Exercise: Beginning with the line containing "This screenshot has height=396, width=923." and ending at the last line of the data, set down every line exactly, leaving out all pictures.

Records for this exercise:
□ □ □ □

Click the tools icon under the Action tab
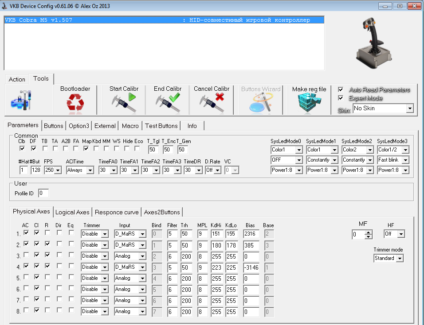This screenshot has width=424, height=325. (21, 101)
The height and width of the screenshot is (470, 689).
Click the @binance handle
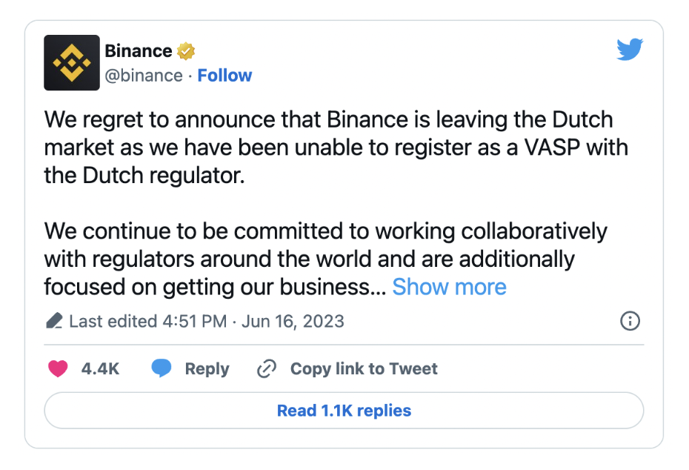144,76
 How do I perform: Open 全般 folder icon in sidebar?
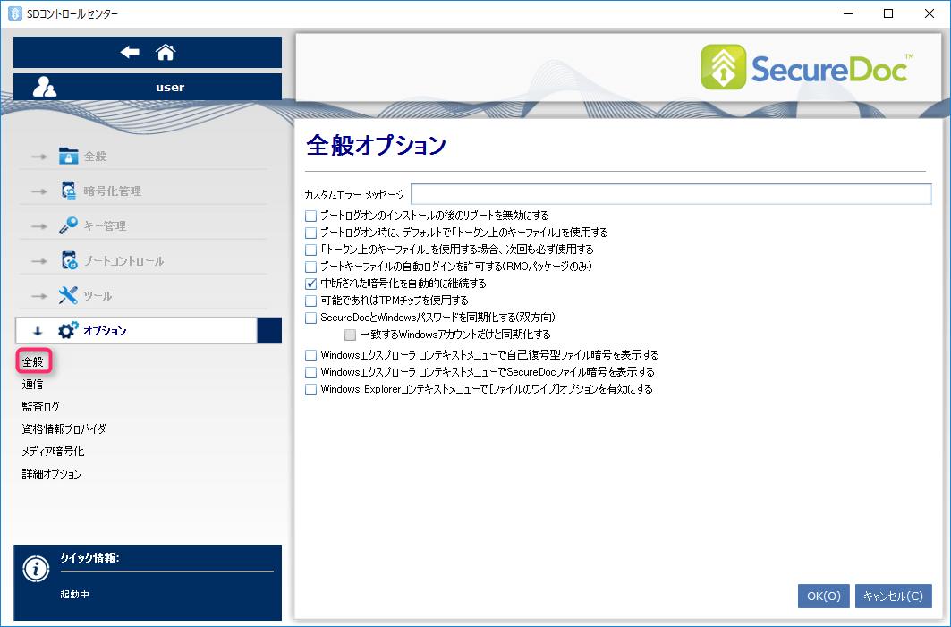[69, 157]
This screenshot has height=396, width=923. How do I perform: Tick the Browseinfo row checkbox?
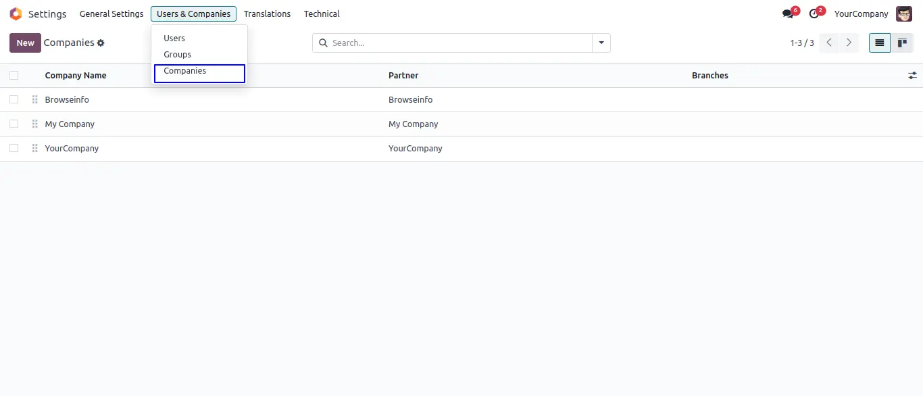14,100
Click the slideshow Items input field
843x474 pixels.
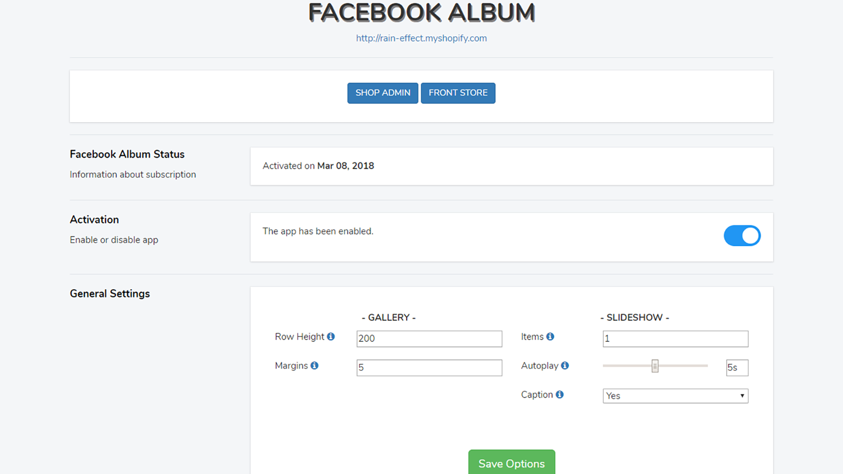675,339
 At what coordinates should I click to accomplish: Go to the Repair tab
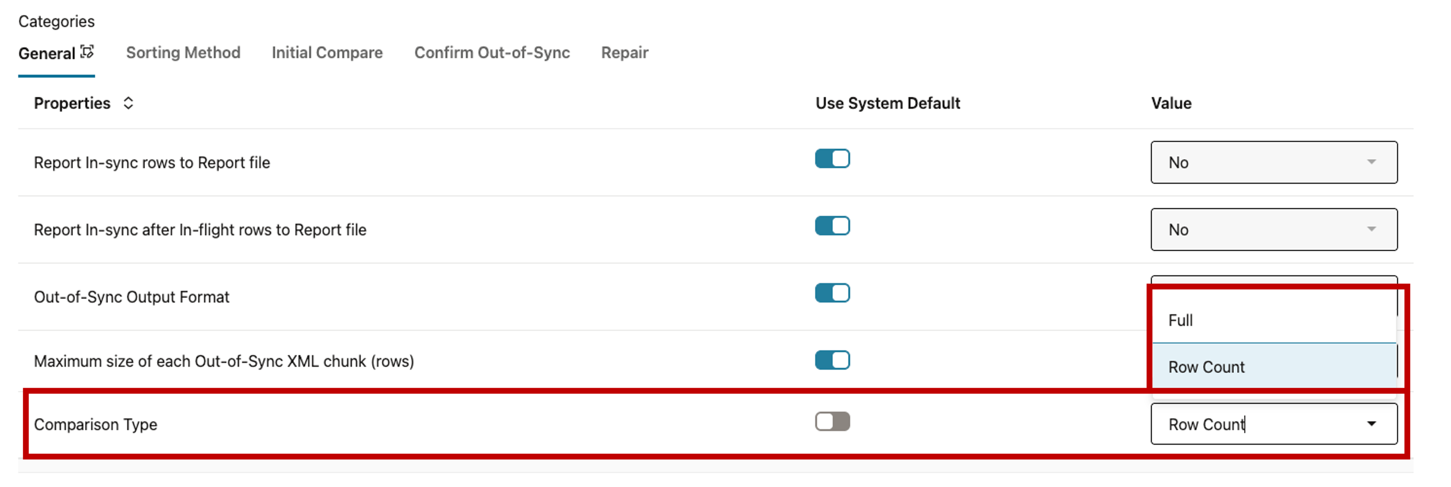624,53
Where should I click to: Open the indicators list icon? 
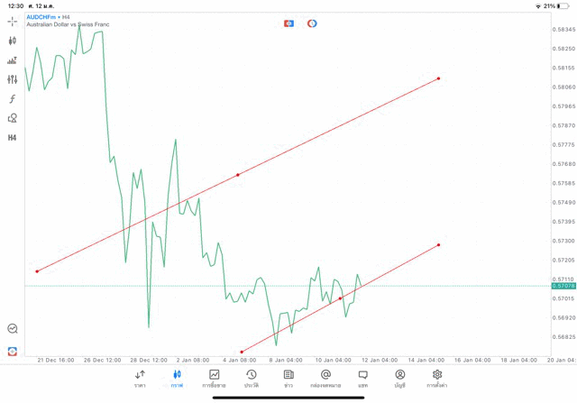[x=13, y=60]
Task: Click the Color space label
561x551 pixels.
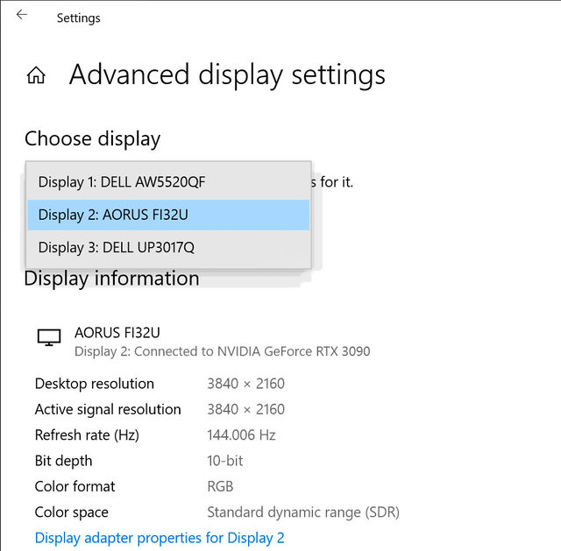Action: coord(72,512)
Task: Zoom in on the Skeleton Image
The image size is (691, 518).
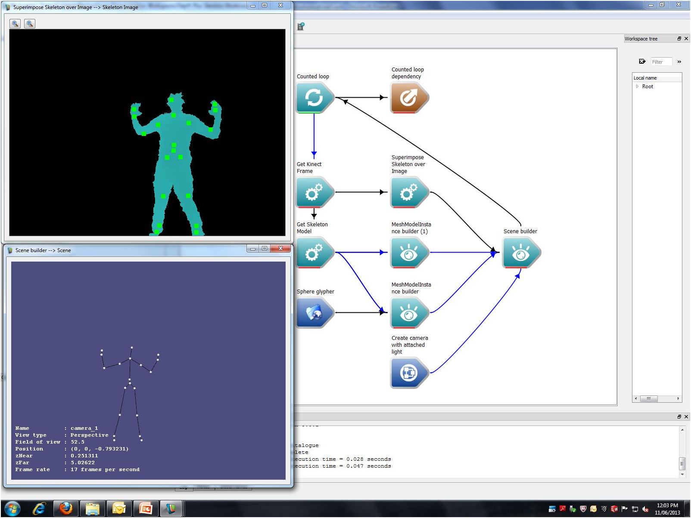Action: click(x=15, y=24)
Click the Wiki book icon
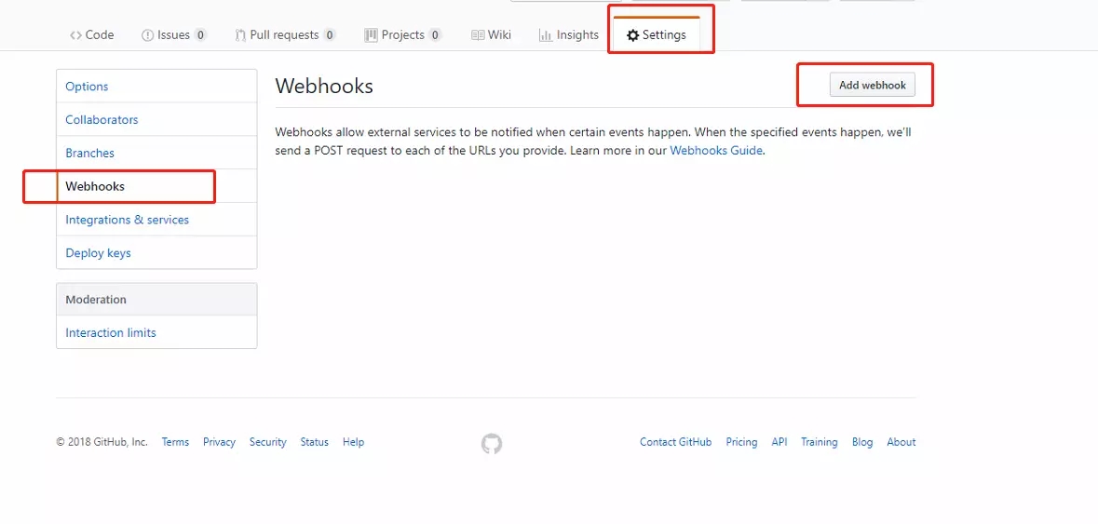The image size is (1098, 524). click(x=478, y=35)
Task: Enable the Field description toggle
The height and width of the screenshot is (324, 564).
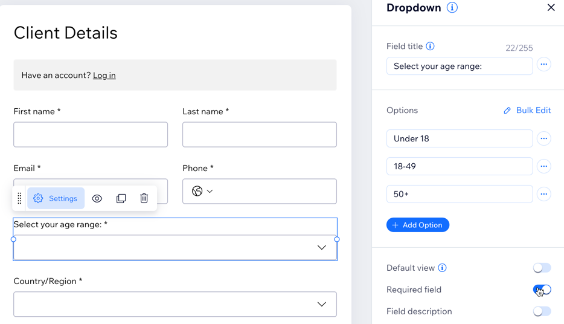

□ □ □ □

Exercise response:
This screenshot has height=396, width=923. How do I perform: Tick the Browseinfo row checkbox?
14,100
Click the slideshow Items input field
843x474 pixels.
675,339
 At what coordinates should I click to accomplish: Go to the Repair tab
624,53
Where should I click to: Open the indicators list icon? 
[x=13, y=60]
Task: Click the Color space label
561x551 pixels.
Action: coord(72,512)
Task: Zoom in on the Skeleton Image
The image size is (691, 518).
Action: click(x=15, y=24)
Click the Wiki book icon
The image size is (1098, 524). click(x=478, y=35)
Task: Enable the Field description toggle
The height and width of the screenshot is (324, 564).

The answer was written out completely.